MEMPAWAH — Insiden penusukan yang dialami Ibrahim (55), warga Kelurahan Pasir Wan Salim, oleh anak kandungnya sendiri, Hamdani, usai ditegur karena menghirup lem, mengundang keprihatinan berbagai pihak. Salah satunya datang dari Wakil Ketua DPRD Kabupaten Mempawah, Riduan M Yusuf.
Riduan menilai kasus ini merupakan alarm keras bagi para orang tua agar lebih intens melakukan pengawasan terhadap pergaulan dan kebiasaan anak, terutama terkait penyalahgunaan zat berbahaya seperti lem. Menurutnya, kebiasaan menghirup lem memiliki dampak yang tak kalah merusak dibanding narkotika.
“Zat yang terkandung dalam lem itu bisa merusak saraf otak, efeknya sama seperti narkoba. Jika tidak ada pengawasan sejak dini, kebiasaan ini bisa berujung pada tindakan yang di luar nalar, seperti peristiwa tragis yang terjadi di Mempawah ini,” ujarnya, Minggu (13/4).
Riduan menambahkan, peran keluarga sangat penting sebagai benteng utama dalam mencegah penyalahgunaan zat berbahaya oleh anak-anak maupun remaja. Orang tua, katanya, tidak bisa hanya mengandalkan pengawasan dari lingkungan luar atau aparat, melainkan harus aktif menciptakan ruang komunikasi dan perhatian yang cukup di rumah.

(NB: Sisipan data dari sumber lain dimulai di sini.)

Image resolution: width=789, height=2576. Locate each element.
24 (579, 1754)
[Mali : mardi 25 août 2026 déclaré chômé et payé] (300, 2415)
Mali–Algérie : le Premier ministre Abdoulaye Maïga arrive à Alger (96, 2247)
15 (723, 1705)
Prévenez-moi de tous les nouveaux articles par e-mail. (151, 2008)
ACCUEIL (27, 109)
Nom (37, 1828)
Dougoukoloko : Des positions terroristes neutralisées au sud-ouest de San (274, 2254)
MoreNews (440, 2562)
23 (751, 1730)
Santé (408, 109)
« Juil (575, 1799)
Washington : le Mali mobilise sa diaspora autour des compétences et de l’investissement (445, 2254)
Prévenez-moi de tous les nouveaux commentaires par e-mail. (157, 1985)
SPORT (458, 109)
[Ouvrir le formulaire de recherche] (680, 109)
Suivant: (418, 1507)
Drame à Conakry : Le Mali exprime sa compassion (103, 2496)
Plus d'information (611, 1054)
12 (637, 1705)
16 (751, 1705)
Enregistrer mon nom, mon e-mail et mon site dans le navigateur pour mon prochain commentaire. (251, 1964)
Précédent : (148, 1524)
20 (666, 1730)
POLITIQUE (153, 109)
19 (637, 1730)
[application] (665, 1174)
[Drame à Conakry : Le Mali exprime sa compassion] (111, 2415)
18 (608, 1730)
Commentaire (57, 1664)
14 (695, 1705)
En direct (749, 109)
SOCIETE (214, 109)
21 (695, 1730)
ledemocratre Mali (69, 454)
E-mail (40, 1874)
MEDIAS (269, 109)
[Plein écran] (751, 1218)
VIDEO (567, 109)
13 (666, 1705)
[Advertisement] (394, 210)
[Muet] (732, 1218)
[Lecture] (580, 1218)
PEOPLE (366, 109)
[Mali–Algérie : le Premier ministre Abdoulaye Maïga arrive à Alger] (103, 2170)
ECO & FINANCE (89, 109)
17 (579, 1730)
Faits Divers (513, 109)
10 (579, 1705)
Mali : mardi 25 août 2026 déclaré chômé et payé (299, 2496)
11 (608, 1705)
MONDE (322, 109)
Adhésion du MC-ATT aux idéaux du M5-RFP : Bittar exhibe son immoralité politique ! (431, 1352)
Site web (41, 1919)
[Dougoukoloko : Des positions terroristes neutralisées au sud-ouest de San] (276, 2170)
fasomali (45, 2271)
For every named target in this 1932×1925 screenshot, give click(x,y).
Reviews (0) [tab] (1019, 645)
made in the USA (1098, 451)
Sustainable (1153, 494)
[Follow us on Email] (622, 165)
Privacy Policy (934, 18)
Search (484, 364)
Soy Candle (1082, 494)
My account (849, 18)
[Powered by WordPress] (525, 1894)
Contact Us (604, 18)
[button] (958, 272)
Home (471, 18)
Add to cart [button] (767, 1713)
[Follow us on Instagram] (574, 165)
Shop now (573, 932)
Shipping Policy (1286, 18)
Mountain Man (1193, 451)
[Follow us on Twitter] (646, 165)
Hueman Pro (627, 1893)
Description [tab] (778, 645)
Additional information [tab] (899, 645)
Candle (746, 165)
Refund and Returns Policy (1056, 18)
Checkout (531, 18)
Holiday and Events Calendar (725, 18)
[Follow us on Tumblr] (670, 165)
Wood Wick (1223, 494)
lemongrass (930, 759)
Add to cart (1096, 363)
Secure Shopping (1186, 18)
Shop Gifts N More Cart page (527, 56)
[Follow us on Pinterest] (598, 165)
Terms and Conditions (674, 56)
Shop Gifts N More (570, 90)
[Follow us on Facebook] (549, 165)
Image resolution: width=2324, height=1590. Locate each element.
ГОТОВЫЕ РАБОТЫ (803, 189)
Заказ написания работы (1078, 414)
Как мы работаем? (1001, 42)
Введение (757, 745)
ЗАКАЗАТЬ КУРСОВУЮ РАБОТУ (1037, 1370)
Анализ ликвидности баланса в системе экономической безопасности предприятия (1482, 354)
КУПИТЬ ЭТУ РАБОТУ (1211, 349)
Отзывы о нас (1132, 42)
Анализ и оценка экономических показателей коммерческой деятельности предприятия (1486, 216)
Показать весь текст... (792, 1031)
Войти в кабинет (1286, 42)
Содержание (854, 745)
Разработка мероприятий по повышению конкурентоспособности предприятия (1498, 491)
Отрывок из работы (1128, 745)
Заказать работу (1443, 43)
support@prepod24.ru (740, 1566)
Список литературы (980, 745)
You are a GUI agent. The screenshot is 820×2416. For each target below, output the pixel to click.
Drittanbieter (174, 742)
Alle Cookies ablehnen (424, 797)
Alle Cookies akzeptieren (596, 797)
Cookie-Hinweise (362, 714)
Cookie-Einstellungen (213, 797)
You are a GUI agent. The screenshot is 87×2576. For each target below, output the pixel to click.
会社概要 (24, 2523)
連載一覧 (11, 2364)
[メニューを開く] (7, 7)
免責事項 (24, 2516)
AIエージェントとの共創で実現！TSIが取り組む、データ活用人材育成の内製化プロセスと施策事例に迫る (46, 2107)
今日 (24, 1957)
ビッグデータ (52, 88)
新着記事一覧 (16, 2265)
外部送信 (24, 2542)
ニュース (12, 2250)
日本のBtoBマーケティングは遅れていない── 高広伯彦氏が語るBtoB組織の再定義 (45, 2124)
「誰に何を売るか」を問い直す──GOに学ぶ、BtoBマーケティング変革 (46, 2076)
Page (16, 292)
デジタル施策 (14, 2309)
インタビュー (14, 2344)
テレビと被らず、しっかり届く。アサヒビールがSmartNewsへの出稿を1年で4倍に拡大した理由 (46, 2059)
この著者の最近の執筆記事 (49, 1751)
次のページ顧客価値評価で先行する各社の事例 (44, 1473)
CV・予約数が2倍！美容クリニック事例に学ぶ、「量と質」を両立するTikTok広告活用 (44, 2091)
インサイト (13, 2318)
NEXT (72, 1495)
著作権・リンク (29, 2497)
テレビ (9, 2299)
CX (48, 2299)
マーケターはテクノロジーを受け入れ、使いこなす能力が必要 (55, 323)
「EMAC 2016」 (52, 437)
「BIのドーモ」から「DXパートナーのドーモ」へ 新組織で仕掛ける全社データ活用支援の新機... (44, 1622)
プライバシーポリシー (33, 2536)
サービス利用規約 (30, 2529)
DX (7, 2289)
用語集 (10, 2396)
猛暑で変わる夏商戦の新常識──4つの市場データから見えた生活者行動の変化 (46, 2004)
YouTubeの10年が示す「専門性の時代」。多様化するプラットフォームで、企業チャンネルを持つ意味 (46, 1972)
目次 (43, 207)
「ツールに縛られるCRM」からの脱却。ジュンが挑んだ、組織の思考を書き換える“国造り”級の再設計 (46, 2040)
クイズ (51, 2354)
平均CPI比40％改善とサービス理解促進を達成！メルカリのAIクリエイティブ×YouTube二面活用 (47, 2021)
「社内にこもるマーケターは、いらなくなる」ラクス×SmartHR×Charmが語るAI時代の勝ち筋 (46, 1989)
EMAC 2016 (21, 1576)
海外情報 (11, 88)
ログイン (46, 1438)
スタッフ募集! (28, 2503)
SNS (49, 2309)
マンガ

“Kejadian ini menjadi pelajaran pahit bagi kita semua. Jangan sampai ada lagi korban berikutnya, baik dari pihak keluarga maupun lingkungan sekitar, hanya karena kelalaian dalam mendeteksi kebiasaan berbahaya anak sejak dini,” tegas Riduan.
Ia juga mendorong agar pemerintah daerah, aparat penegak hukum, dan tokoh masyarakat bisa bersinergi dalam upaya pencegahan, melalui edukasi dan sosialisasi mengenai bahaya ngelem yang sering kali dianggap remeh namun berdampak serius.
“Kalau dibiarkan, generasi muda kita bisa terancam masa depannya. Ini tugas kita bersama,” pungkasnya.